Last week I examined how one can use logistic regression to estimate the value of a timeout, with minimal success. I promised a better way to estimate this value which frees us from some of the inherent limitations to logistic regression, mainly that the value of timeouts are linear (e.g. the difference in win probability from 3 to 2 timeouts is the same as from 2 to 1) and constant (e.g. having 3 timeouts at the start of the third quarter is the same WP value as having 3 timeouts with 5 minutes left in the game).
Random forests are an alternative method for classifying events based on a number of known features. At its heart, random forests are a collection of decision trees. A decision tree is something everyone should be familiar with. Essentially it is a flowchart one uses to make a decision. At each decision point, or node, the user answers a question and proceeds down a specific branch of the tree. This process repeats until you reach a conclusion. Decision trees can be relatively basic, or inherently complex. For example, this is a decision tree used to troubleshoot a broken television.
Notice that it contains just a few nodes where each node is a binary yes/no question. We don’t have to limit ourselves to just yes/no questions, but sometimes they can be surprisingly effective. Of course, decision trees can also be complex with a plethora of nodes.

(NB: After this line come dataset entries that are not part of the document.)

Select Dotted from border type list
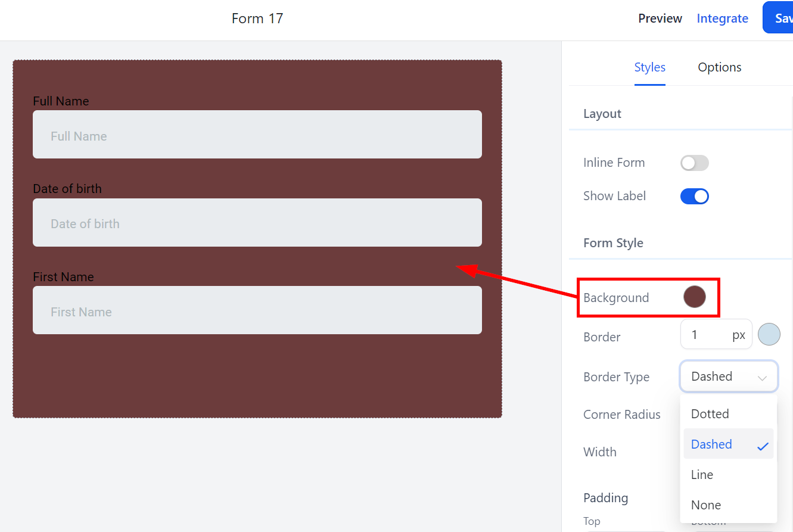 (710, 414)
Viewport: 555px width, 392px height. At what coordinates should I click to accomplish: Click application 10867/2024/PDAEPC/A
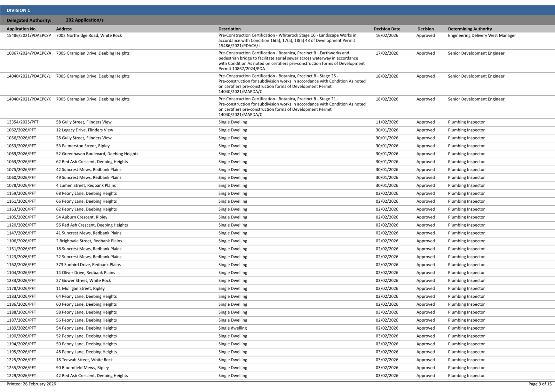pos(29,53)
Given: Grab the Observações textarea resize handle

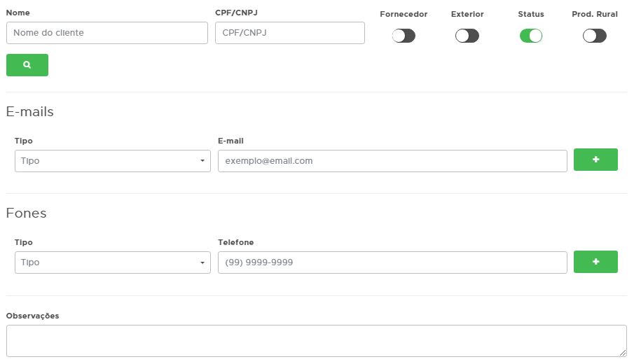Looking at the screenshot, I should point(623,353).
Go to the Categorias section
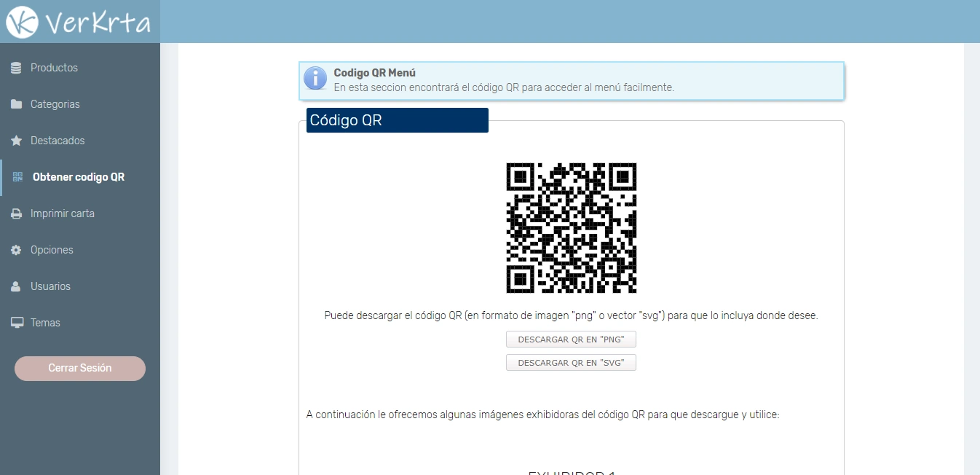 pyautogui.click(x=55, y=104)
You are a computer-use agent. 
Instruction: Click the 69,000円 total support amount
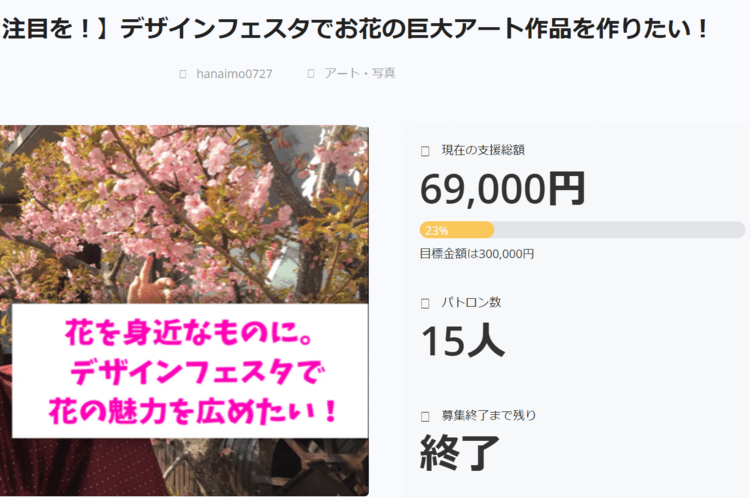pos(503,189)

Random forests build on this by harnessing the power of multiple trees. As its name suggests, the model is constructed using a forest, or a set of multiple trees. Each tree is grown using a random sample of observations from the data. By randomly sampling observations with replacement (that is, allowing the same row of data to be selected multiple times), each decision tree will have different branches and use different variables to grow the tree. For our purposes here, to predict whether or not a team will win a game given the current game state, we run the current features of the game (e.g. time, down, distance, field position) through the forest. Each tree makes a classification (i.e. win or lose), and we tally up the predictions from each tree to see which outcome was predicted most frequently. We can then use this as either the raw prediction (win or lose) or calculate the fraction of votes for “win” which is our estimated win probability.
One of the most important steps in creating a random forest model is selecting which features to use in classification. For win probability, this means identifying what features of the game that we have recorded can be used to predict game outcomes. Most existing models include information such as score, time remaining, field position, down and distance to go, etc. This allows us to make predictions for similar plays: if we know how teams have performed in similar situations previously, there’s a good chance teams will continue that trend in the future.

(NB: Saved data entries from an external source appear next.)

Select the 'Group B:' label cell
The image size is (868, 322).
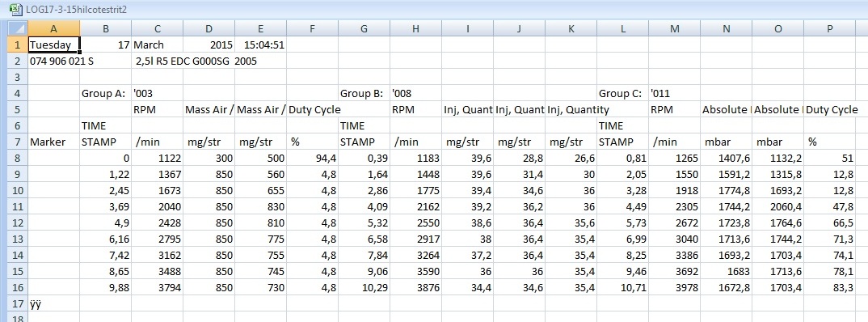click(364, 94)

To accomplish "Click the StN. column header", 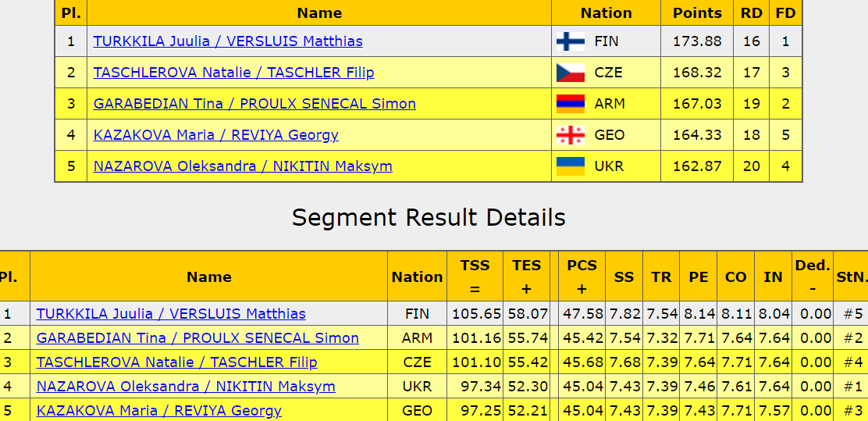I will click(852, 277).
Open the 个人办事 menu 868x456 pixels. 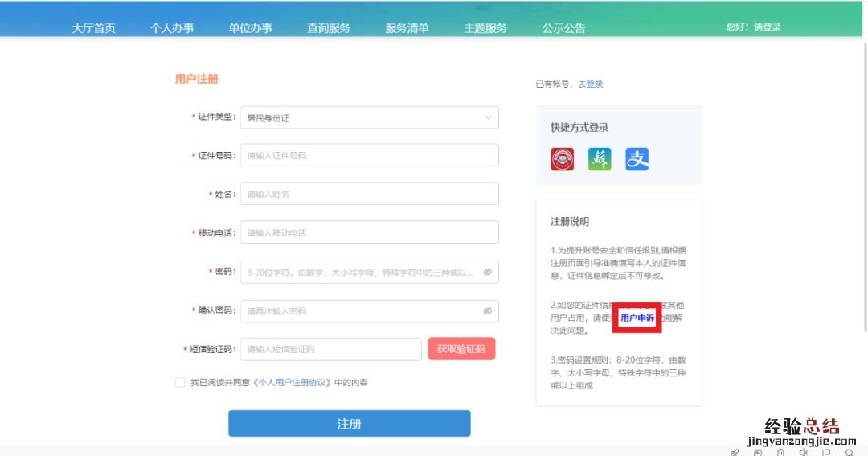[172, 28]
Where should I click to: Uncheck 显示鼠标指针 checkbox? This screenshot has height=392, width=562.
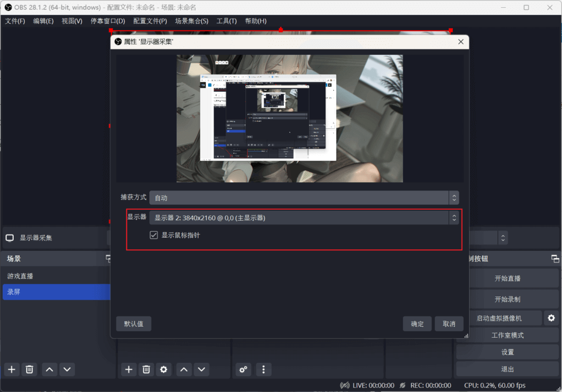pyautogui.click(x=154, y=235)
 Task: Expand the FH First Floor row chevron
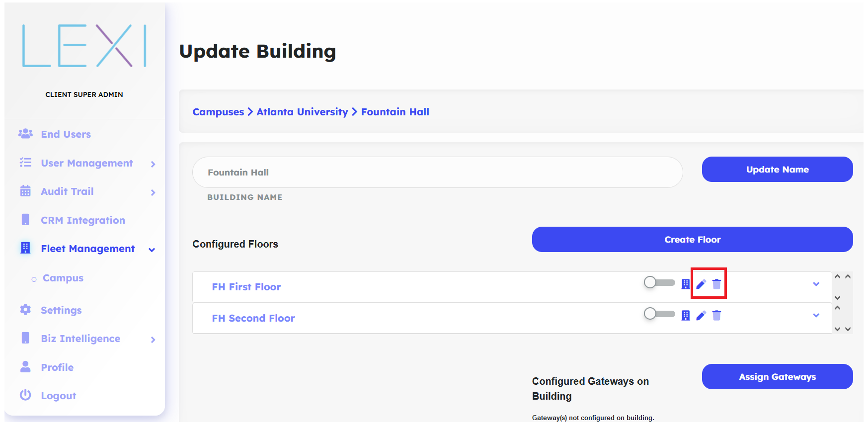816,284
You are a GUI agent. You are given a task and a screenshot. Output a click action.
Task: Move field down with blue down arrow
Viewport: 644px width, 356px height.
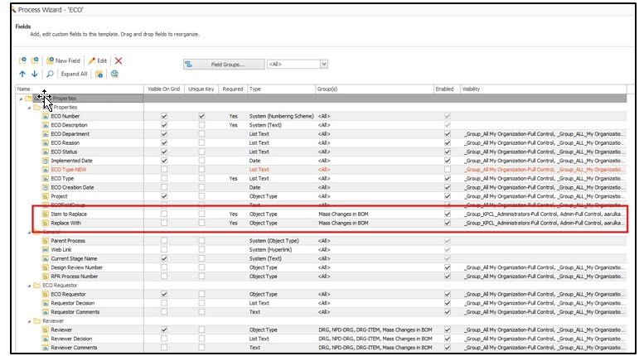coord(33,74)
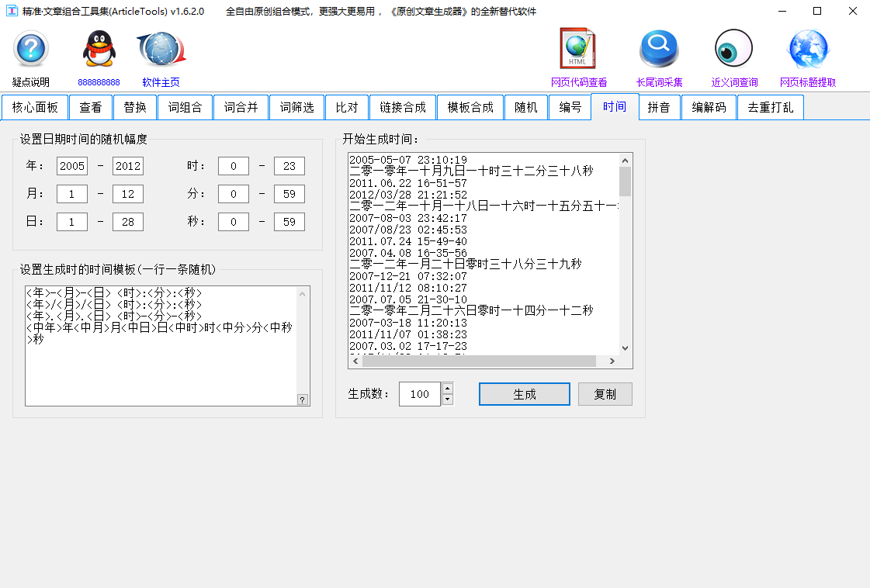Screen dimensions: 870x588
Task: Open the 替换 tab
Action: (x=135, y=107)
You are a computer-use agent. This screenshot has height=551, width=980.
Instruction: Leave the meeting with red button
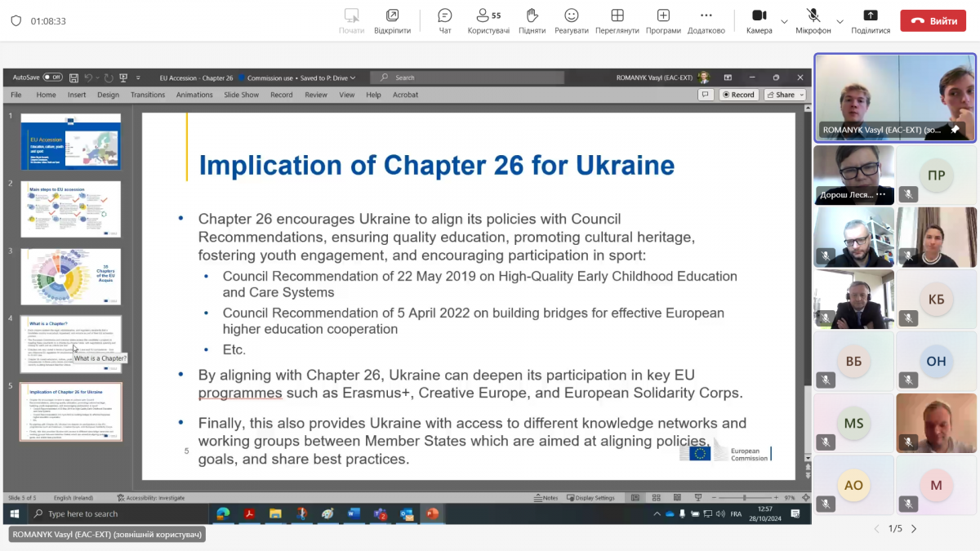(x=933, y=21)
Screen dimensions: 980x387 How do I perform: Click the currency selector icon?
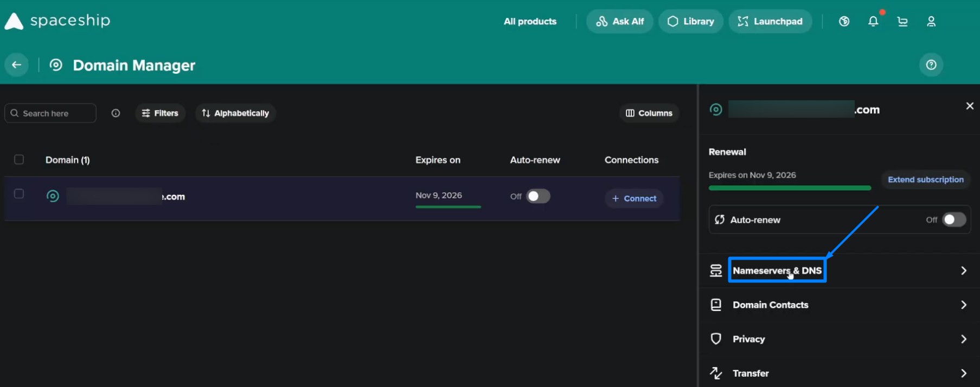[x=844, y=22]
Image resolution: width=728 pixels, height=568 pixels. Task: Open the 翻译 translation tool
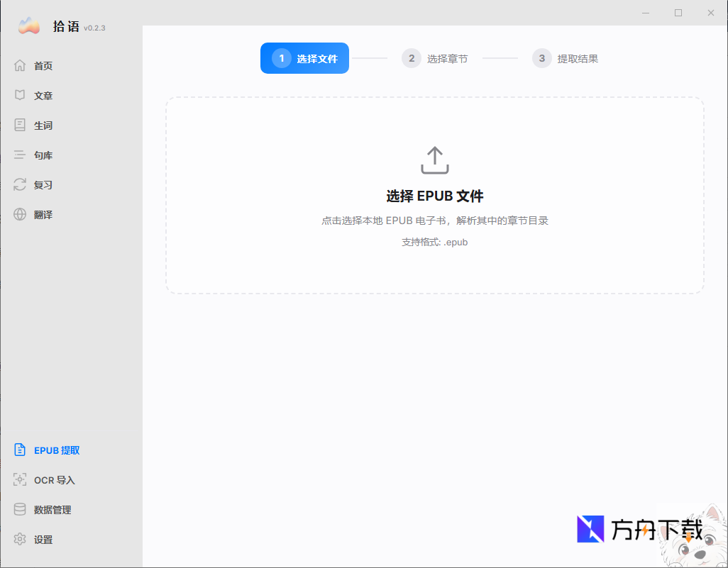click(x=43, y=214)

I admit that my approach is not groundbreaking or earthshattering. What I feel makes it novel is that I also incorporate the number of timeouts remaining in the game. If timeouts are important to win outcomes, then including this feature in the WP model should improve our accuracy at predicting wins and losses (not to mention, answering the original question  whether it is better to take a timeout or a delay of game penalty).

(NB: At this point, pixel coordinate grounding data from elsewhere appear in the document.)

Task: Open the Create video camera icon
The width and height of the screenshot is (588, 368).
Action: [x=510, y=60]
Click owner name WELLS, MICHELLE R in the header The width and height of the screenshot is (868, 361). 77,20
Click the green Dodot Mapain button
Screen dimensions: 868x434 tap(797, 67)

The features I include in my model are:
 Down
 Distance to go
 Field position (yards from own goal)
 Time remaining (because of the nonlinear impact of time remaining, I include two versions of this variable – both the raw number of seconds remaining in regulation, as well as the square root of seconds remaining)
 Quarter
 Score difference
 Spread
 Offensive timeouts remaining
 Defensive timeouts remaining
 Kneel down (a binary indicator of whether or not the offensive team can simply take a knee and run out the clock to win the game)
The model is estimated using the randomForest
package for R
. I used the Armchair Analysis dataset, which I prepared for analysis using the rnflstats
package. I include all plays in the regular season from 200214 and exclude any games which end in ties. In the model, rather than trying to predict the WP based on home/away teams I am trying to predict the WP of the team currently on offense. The number of trees included in the model is determined by the researcher; while more trees is better, there is a diminishing margin of returns in model accuracy while also increasing the computational time necessary to estimate all the trees. Through trial and error, I ended up with 500 trees.
Feature Importance
One of the first questions to ask is how important is each feature to predicting wins and losses. That is, some variables will probably be more helpful than others in explaining why teams win or lose. We can describe this using the average decrease in the Gini impurity criterion. Larger values indicate a specific feature/variable reduces prediction errors, and is thus more important to making correct classifications. Note that this does not allow us to compare potential play outcomes and decide which improves our expected WP the most; for that we will need to be a bit more specific.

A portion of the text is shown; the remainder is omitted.